The lines to copy are those in the records below that hold the word "will".
-=-=-=-=-
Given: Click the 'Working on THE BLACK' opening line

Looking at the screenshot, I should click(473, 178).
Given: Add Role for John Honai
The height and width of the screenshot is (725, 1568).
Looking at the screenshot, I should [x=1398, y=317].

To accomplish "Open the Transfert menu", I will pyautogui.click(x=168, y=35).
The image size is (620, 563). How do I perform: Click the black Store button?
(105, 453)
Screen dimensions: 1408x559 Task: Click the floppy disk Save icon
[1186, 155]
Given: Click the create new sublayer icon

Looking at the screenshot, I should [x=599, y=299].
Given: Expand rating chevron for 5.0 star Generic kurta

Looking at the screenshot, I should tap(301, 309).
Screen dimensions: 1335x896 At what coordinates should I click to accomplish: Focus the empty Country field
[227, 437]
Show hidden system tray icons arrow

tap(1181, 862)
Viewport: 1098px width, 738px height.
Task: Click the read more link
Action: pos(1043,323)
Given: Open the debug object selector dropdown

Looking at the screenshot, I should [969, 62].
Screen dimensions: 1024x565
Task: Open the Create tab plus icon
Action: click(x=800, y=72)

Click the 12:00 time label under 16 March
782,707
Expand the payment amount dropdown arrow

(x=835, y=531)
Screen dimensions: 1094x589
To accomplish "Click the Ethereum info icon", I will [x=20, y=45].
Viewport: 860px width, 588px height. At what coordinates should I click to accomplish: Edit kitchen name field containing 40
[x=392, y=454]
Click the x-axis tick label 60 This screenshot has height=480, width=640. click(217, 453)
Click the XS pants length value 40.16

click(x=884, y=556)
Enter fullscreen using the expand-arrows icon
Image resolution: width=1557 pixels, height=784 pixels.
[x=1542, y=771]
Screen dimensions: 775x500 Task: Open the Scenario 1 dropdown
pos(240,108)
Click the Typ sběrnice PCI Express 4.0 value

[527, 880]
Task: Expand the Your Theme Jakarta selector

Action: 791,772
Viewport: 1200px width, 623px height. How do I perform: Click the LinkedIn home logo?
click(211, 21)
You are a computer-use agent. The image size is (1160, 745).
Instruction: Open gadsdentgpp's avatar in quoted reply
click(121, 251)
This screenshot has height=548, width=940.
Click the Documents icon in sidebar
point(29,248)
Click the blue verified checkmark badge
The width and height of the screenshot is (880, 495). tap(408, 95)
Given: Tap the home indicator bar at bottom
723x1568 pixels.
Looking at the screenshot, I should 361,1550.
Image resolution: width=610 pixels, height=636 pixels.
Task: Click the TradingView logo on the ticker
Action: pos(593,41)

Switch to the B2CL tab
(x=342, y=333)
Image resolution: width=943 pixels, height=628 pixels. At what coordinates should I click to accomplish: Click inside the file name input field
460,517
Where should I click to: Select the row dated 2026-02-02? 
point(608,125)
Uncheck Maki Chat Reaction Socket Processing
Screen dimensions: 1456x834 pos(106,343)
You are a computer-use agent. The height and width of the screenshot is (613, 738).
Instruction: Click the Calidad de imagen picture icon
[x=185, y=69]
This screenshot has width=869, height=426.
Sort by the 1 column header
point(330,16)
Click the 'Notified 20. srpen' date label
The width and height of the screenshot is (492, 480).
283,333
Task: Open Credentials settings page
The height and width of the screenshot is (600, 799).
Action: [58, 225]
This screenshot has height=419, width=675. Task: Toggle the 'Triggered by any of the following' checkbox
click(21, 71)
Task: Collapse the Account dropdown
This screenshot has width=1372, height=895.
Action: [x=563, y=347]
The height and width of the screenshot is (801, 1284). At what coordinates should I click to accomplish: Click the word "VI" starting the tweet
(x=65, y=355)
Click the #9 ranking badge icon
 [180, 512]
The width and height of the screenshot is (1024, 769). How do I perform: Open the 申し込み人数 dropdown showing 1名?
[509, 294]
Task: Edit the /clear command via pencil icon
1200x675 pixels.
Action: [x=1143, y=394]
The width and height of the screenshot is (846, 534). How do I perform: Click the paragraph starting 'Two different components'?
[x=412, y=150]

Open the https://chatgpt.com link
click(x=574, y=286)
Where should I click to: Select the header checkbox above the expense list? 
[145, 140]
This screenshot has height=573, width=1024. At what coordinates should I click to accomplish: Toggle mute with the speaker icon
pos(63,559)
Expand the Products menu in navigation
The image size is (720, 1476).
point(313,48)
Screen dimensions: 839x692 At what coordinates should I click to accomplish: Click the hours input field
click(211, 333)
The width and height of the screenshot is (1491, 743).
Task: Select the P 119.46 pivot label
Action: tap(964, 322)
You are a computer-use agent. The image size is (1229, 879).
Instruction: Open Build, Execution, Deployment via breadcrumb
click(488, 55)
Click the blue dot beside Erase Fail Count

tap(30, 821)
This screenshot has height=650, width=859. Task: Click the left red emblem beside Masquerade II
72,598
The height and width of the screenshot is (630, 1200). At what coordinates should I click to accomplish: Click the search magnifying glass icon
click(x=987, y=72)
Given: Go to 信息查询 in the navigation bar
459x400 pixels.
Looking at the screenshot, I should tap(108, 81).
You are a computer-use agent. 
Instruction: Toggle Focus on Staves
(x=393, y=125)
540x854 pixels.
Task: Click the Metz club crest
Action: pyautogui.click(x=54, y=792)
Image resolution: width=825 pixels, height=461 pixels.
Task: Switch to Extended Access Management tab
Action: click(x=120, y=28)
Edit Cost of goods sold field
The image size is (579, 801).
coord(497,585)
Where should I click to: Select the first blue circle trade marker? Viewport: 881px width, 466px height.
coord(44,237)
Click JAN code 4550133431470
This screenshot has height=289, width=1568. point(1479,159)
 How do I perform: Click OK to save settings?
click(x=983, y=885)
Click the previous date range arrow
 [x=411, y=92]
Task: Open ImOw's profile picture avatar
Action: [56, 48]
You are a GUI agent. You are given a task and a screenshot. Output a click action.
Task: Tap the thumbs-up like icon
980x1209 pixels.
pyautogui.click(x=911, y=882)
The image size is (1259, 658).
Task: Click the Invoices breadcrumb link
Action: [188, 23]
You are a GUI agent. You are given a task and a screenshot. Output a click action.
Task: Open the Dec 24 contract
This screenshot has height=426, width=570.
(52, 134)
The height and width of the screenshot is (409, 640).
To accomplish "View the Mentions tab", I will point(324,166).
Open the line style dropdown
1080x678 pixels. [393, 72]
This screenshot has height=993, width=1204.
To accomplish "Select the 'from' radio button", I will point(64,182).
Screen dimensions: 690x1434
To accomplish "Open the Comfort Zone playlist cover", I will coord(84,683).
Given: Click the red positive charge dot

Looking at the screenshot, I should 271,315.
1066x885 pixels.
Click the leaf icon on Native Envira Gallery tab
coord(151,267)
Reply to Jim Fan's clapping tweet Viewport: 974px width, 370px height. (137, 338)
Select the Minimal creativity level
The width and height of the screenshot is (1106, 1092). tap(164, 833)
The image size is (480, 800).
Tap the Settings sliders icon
-=-=-=-=-
**Task answer:**
To accomplish "Open the Transfert menu", I will pyautogui.click(x=168, y=35).
To accomplish "Click the Ethereum info icon", I will [x=20, y=45].
To accomplish "View the Mentions tab", I will point(324,166).
To accomplish "Select the 'from' radio button", I will point(64,182).
To accomplish "Open the Comfort Zone playlist cover", I will coord(84,683).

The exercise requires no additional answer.